Das Forschungsteams von Palo Alto Networks berichtet, eine neuartige Angriffstechnik entdeckt zu haben, bei der Angreifer generative KI ausnutzen, um JavaScript-Code auf scheinbar harmlosen Webseiten zu erzeugen, die ihnen dann für Phishing dienen. Dafür würden die Akteure die Art und Weise ausnutzen, wie Large Language Models (LLMs) auf clientseitige API-Aufrufe reagieren.

Angriff ist besonders schwer zu erkennen

Die Analysten von Unit42, der Forschungsabteilung von Palo Alto Networks (PAN), beschreiben die beo­bach­tete Technik als „die nächste Stufe von Webangriffen“. Eine scheinbar harmlose Webseite könne sich mit dieser Technik innerhalb von Sekunden in eine personalisierte Phishing-Seite verwan­deln. Dafür würden die Akteure so vorgehen: Ein User besucht eine unauffällige Webseite. Daraufhin führe die Seite clientseitige API-Aufrufe zu vertrauens­wür­di­gen LLM-Diensten wie DeepSeek oder Google Gemini aus, um dynamisch schädlichen JavaScript-Code zu erstellen. Durch manipulierte Eingaben würden die Angreifer die Sicherheitsmaßnahmen der KI um­gehen und schädliche Code-Schnipsel erhalten, die über die LLM-Service-API an den Browser des Opfers zurückgegeben würden. Diese Schnipsel würden zur Laufzeit direkt im Browser zusammengesetzt und ausgeführt, was zu einer voll funktionsfähigen Phishing-Seite führe, ohne dass zuerst erkennbarer Schadcode vorhanden sei.
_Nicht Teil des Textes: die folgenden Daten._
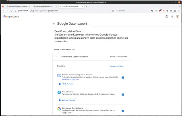The image size is (182, 116).
Task: Click the Auswahl aufheben link
Action: click(117, 66)

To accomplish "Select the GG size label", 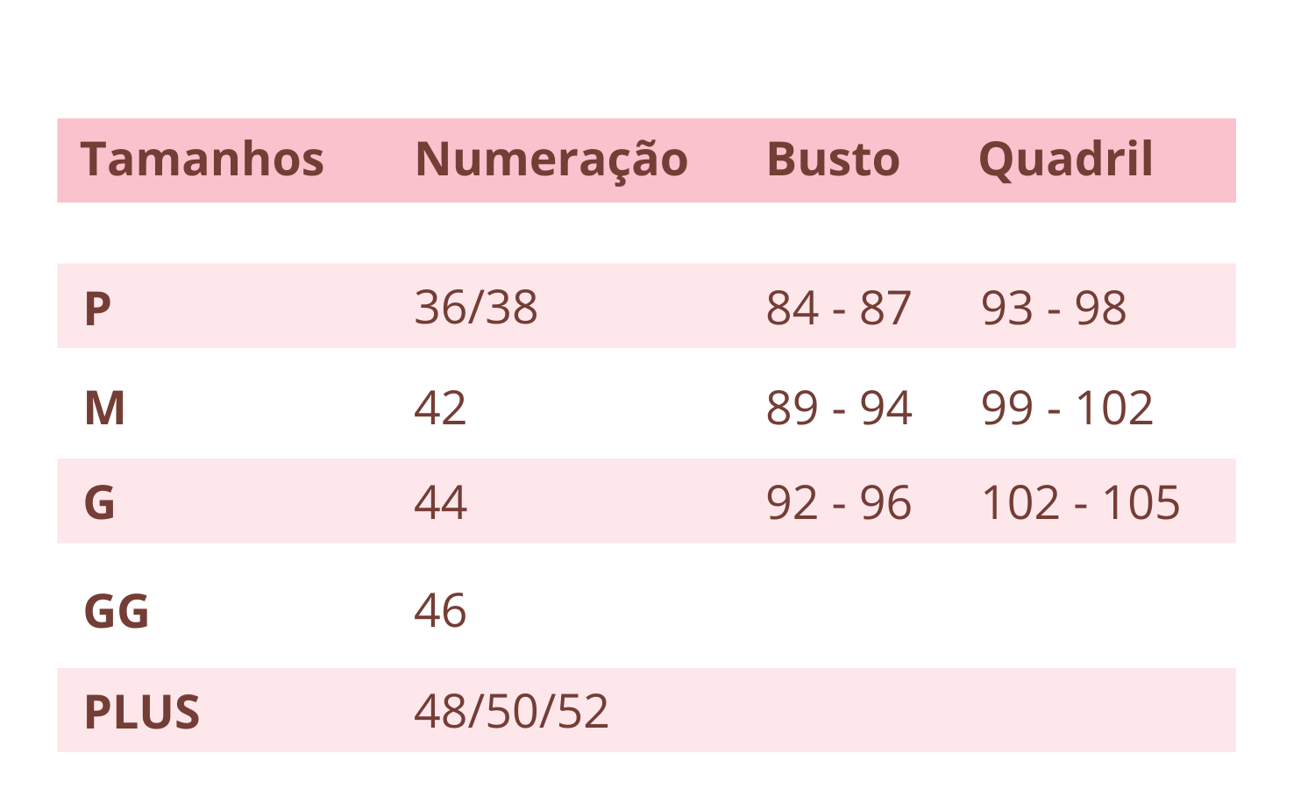I will pos(117,611).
Die Erkennung dieser Art von Angriff sei besonders schwer, da das LLM bei jedem Besuch eine neue Variante des Phishing-Codes erzeuge. Zudem sei der schädliche Code in Textprompts versteckt, um Netzwerkanalysen zu umgehen. Der Code „übersetze“ sich erst im Browser während des Angriffs. Dies erschwere laut PANdie Erkennung durch klassische Ana­ly­se­verfahren deutlich.

PoC bestätigt Angriffstechnik

Unit42 habe selbst einen Proof of Concept (PoC) erstellt, um zu demonstrieren, wie die vor­ge­stellte Methode in einer realen Phishing-Kampagne umgesetzt werden könnte. In einem ersten Schritt hätten die Forscher eine Webseite aus der Phishing-Kampagne „LogoKit“ nachgebildet. Der ursprüngliche Angriff nutze ein statisches JavaScript, das ein harmlos aussehendes For­mu­lar in einen überzeugenden Phishing-Köder verwandle. Dieses Skript personalisiere die Seite basierend auf der E-Mail-Adresse des Opfers und sende gestohlene Zugangsdaten an den Ser­ver des Angreifers.
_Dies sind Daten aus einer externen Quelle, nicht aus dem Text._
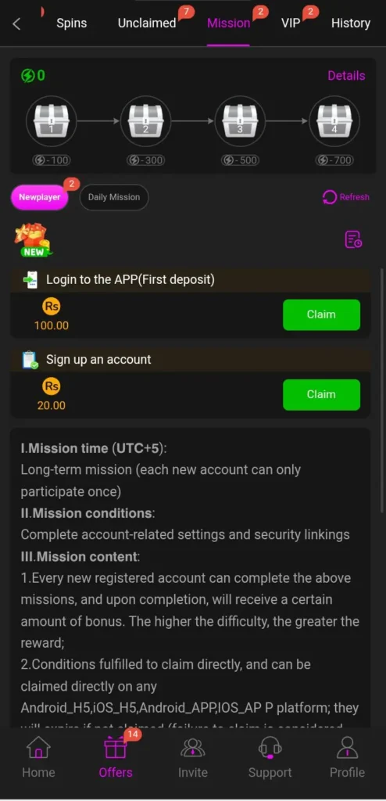Go to Home in bottom navigation
This screenshot has height=801, width=386.
tap(38, 757)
Im zweiten Schritt hätten die Analysten einen beliebten LLM-Dienst über eine Chat-API-Ab­frage im JavaScript des Browsers verwendet, um die notwendigen Code-Teile für das Sammeln von Zugangsdaten zu generieren und Zielwebseiten zu imitieren. Da der schädliche Code dy­na­misch im Browser erzeugt werde, bleibe die ursprüngliche Seite harmlos, wodurch Netz­werk­sicherheitsdetektoren umgangen würden. Der Erfolg des Angriffs sei von einer sorgfältigen Gestaltung der Eingabeaufforderungen abhängig gewesen, um die integrierten Schutz­maß­nah­men des LLM zu umgehen. Einfache Umformulierungen seien besonders effektiv gewesen. Ein allgemeiner „$AJAX POST“-Befehl sei genehmigt worden, während direkte Anfragen nach „Code zur Exfiltration von Zugangsdaten“ blockiert worden seien. Die Forscher seien zudem in der Lage gewesen, Kompromittierungsindikatoren innerhalb der Eingabe zu verstecken. Doch die nicht deterministische Ausgabe des Modells habe für eine hohe Variabilität des Codes gesorgt, sodass jede Abfrage eine einzigartige, funktional identische Version des schädlichen Codes zurückgegeben habe. Das dynamisch erzeugte Skript sei dann im Browser zusammengestellt und zur Laufzeit ausgeführt worden, um den Phishing-Inhalt darzustellen, wodurch eine funk­tionale Phishing­-Seite entstanden sei, die eine Marke nachgeahmt habe und die Durch­führ­bar­keit des Angriffs bestätigt habe.

Diese Art von Cyberangriff ist den Forschern zufolge eine enorme Herausforderung für Ver­tei­di­ger. Als wirksamste Abwehrmaßnahme nennen die Analysten eine laufzeitbasierte, ver­hal­tens­orientierte Analyse, die schädliche Aktivitäten direkt im Browser am Ausführungspunkt erkennt und blockiert. Zudem sollten Sicherheitsverantwortliche die Nutzung nicht auto­ri­sier­ter LLM-Dienste einschränken. Dies sei zwar keine vollständige Lösung für das Problem, jedoch eine wichtige Präventionsmaßnahme.